61. The method of claim 54, further comprising reacting a target with the probe in the cavity.

62. (canceled)

63. The method of claim 54, further comprising fabricating a second mold having cavities; and

positioning the second mold adjacent the first mold.

64-66. (canceled)

67. The method of claim 54, further comprising contacting a substrate to the features in the mold and harvesting the features from the mold cavities such that the features are coupled to the substrate in a predetermined array.

68. A method of identifying a target in a sample, comprising:

contacting a sample comprising one or more targets with a nanoarray, wherein the nanoarray comprises;

a surface with a plurality of features, wherein each feature includes at least one probe for coupling with a target, and wherein each feature has a predetermined shape and has a broadest linear dimension of less than about 5 micrometers;

allowing a target having an affinity for a probe to bind with the probe;

detecting the features associated with the target bound probes; and

cross referencing the detected target bound probes with a library of what probe is associated with the feature to determine a composition of the target.

69.-77. (canceled)

78. A delivery composition, comprising:

a substrate; and

a plurality of particles, wherein each particle of the plurality of particles comprises a substantially similar three dimensional shape and includes a broadest dimension less than about 20 micrometers;

wherein the plurality of particles are arranged on a surface of the substrate in a predetermined ordered array and the plurality of particles can be removed from the surface of the substrate for delivery to a patient.

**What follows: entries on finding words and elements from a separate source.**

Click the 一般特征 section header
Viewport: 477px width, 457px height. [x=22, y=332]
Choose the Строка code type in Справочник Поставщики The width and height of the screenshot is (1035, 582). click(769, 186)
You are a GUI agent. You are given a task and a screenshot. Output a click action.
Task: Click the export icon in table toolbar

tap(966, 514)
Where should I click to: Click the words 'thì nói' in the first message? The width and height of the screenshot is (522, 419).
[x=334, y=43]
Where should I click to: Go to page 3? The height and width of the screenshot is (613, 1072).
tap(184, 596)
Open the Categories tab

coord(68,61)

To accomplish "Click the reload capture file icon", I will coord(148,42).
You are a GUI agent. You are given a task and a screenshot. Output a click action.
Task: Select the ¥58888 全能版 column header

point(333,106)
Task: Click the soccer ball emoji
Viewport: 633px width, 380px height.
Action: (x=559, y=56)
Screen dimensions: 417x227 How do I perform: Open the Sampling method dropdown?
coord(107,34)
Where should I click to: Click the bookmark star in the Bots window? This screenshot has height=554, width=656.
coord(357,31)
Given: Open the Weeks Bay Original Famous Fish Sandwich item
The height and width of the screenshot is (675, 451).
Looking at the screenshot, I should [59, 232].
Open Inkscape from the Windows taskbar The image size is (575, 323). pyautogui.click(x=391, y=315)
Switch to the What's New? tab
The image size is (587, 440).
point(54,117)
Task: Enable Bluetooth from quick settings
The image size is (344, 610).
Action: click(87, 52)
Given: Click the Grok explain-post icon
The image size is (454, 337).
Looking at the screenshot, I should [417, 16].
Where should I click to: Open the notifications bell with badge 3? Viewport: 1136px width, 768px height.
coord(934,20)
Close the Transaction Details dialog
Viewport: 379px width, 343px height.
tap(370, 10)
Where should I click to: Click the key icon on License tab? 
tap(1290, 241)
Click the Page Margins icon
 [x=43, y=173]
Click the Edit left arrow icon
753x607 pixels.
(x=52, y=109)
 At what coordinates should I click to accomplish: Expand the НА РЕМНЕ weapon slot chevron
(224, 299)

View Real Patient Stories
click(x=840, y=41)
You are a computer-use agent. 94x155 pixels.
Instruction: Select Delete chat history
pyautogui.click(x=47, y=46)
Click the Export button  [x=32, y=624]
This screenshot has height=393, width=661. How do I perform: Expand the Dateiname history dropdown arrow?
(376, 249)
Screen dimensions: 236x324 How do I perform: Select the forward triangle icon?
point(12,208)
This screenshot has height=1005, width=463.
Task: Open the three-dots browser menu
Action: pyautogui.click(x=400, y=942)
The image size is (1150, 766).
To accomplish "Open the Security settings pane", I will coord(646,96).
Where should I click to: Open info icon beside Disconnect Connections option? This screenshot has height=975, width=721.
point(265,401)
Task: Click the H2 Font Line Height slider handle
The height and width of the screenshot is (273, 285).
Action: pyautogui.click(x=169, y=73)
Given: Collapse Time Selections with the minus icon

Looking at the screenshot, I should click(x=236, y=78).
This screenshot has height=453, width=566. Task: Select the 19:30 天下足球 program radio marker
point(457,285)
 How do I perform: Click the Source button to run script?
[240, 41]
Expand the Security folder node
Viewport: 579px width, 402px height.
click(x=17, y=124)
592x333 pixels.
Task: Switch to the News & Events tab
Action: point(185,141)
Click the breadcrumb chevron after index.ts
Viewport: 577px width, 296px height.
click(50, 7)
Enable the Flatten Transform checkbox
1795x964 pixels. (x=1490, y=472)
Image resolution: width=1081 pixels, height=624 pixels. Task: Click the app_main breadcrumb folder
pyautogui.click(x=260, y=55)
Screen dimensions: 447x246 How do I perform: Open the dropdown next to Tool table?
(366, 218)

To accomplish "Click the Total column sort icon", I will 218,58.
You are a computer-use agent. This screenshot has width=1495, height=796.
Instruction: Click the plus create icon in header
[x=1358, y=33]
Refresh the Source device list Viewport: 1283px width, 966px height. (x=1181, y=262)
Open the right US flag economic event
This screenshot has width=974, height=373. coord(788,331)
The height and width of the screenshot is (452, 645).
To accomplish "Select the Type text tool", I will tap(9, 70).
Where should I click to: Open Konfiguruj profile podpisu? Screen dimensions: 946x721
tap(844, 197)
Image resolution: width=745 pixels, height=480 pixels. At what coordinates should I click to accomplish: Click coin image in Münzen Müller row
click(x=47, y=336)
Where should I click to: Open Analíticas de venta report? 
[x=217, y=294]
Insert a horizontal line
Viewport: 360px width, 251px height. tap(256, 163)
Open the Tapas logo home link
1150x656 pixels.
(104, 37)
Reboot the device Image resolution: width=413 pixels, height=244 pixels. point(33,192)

79. The delivery composition of claim 78, wherein each particle of the plurality of particles is spaced from adjacent particles of the plurality of particles in the ordered array by less than about 5 micrometers.

80. The delivery composition of claim 78, wherein each particle of the plurality of particles is less than about 1 micrometer in diameter and each particle of the plurality of particles is spaced from adjacent particles of the plurality of particles by less than about 1 micrometer.